The centers then took credit in state reports for placing some of those workers into jobs, according to records.

READ THE ORIGINAL STORY: Tampa Bay job centers gave away millions in gift cards and boosted hiring totals

On both sides of the bay, leaders are now completely overhauling the practice of handing out the gift cards.

"CSTB staff must ensure that the participant is in need and eligible for all supportive services," wrote CareerSource Tampa Bay interim director Juditte Dorcy in a directive to her employees on June 29.

The prepaid cards are meant to help job seekers with specific needs — like paying for gas to get to work or clothes for an interview. But a number of recipients told the Times they never sought the help or stopped going to the centers and were given the impression they could spend the money however they wanted.

Some people received thousands of dollars in cards over several years while enrolled in training programs for engineering or heating and air conditioning. They said CareerSource staffers simply showed up and offered them the money, even though a number of the apprentices were already employed and used company vehicles to get to class.

Among other changes for CareerSource Tampa Bay is a cap of $700 in the so-called supportive services for people in a year. Dorcy also wrote that the agency is consulting with the Florida Department of Economic Opportunity to eliminate the use of Visa cards altogether.

In Pinellas, interim director Jennifer Brackney told board members last Wednesday that she had tightened the process for how her staff distributes prepaid cards. She said, for instance, they stopped sending cards in the mail last week and stopped trading them for hiring information in "March or April."

Asked by the Times to supply records showing the practice had ended, Brackney forwarded an email from March from another director, but the email didn't tell workers to stop trading the cards for hiring details.

After more questions Monday from the Times, Brackney said she ordered staff that day to stop the practice — five days after she told the board of directors something different.

The verbal directive, she said, "made it very clear" that the agency would not give cards to people not enrolled in their programs as a way to get hiring information.
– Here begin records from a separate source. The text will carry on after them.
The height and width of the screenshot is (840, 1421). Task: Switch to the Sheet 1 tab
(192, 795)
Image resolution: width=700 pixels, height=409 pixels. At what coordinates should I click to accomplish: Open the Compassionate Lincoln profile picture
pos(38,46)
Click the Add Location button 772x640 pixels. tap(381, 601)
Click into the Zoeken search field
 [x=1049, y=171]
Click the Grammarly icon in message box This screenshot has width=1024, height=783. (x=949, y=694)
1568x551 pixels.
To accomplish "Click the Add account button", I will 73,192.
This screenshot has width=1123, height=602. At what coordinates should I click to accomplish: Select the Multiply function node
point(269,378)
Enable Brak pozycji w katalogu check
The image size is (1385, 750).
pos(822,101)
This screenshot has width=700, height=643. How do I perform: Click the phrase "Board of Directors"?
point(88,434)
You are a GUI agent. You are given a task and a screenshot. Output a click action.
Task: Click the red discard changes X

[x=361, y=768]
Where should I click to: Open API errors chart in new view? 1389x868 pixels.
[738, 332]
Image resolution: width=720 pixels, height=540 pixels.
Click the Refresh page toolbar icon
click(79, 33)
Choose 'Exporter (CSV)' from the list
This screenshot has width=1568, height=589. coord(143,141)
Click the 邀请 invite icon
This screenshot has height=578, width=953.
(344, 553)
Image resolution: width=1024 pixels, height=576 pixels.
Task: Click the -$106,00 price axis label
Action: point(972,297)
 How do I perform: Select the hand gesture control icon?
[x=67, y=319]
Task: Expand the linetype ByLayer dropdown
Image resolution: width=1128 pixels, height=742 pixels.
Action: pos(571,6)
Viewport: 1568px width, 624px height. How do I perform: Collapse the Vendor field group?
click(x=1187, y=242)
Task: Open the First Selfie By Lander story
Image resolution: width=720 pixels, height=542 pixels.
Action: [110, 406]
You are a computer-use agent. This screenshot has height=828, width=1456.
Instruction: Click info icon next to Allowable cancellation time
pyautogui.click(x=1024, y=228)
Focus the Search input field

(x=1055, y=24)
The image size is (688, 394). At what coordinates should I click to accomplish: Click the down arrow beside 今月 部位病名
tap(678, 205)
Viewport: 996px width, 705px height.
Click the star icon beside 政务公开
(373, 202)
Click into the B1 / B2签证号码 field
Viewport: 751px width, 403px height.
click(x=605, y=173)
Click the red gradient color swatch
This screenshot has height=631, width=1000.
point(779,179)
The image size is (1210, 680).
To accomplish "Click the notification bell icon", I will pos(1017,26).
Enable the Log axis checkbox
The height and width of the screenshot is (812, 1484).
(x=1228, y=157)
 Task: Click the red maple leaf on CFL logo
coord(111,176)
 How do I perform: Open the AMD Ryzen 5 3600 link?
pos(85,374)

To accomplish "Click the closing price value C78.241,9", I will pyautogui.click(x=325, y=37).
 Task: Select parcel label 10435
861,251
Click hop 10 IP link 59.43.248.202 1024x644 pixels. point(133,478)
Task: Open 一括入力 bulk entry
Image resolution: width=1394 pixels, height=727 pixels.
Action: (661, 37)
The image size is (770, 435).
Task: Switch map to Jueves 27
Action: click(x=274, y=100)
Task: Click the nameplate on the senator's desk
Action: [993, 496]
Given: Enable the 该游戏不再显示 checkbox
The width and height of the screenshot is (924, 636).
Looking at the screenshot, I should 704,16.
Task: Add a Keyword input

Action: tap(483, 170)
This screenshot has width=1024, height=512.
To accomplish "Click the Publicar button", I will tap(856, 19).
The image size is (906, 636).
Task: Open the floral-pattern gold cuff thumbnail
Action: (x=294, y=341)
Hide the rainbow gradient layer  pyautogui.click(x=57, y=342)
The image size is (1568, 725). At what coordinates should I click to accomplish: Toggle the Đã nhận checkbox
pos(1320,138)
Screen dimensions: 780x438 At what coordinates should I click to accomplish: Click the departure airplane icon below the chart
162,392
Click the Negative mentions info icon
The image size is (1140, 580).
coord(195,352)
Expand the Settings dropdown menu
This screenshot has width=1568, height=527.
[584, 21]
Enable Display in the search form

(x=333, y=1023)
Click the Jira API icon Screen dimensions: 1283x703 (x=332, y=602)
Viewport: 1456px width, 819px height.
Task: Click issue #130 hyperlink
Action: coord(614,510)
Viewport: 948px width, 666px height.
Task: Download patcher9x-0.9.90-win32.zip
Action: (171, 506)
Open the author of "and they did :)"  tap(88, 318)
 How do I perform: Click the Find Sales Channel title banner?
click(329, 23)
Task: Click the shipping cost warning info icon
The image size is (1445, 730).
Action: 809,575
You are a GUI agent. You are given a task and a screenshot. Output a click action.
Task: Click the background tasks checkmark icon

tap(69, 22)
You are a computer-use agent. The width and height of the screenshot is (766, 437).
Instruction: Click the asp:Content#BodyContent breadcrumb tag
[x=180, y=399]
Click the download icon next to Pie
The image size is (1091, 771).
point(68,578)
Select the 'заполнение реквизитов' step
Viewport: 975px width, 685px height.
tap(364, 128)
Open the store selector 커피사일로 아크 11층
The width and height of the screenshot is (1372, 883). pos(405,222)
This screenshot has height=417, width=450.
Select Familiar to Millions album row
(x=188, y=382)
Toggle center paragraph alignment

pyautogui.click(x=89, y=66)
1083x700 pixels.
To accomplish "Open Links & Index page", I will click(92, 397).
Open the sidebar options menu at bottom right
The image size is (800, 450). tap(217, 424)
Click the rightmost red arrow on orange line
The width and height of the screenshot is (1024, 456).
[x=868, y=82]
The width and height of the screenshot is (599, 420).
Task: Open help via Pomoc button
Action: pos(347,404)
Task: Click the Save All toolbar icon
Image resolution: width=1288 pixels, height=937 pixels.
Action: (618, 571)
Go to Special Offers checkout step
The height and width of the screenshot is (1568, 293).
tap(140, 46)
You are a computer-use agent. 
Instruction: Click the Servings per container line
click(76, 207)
Both Dorcy and Brackney have taken over the organizations in a tumultuous period. The two job centers had shared staff and a president and CEO, Edward Peachey, who was fired this spring. They are now separating under the watch of county commissions in Pinellas and Hillsborough.

The two local CareerSource offices were long praised as leaders in the state's network of 24 job placement agencies. But the Florida Department of Economic Opportunity and U.S. Department of Labor have been investigating the offices for months amid questions over whether they took credit for finding jobs for people who never sought their help.

BACKSTORY: CareerSource centers took credit for thousands of hires they had nothing to do with

The Times found that the agencies were fueled by numbers through a system of bonus payments that rewarded employees for securing job placements. The incentives touched other programs, too, and reporters found that leaders at CareerSource Pinellas and CareerSource Tampa Bay even handed out $40,000 in prepaid cards to their own employees as rewards in scholarship drives and wellness challenges.

PREVIOUS COVERAGE: Payroll records show $3.1 million in bonuses, incentives at CareerSource centers

They did not report those payments to the IRS, and the bonuses were not taxed.

At the CareerSource Pinellas board meeting last week, Russell Leggette, a representative of the Florida Pipe Trades, said he was disturbed to learn that the county jobs agency was not contributing to public funds when it paid those untaxed bonuses. Leggette said he fights contractors every day who similarly use under-the-table payments and shirk the system.

"I'm embarrassed to sit on this board and know that happened," he said.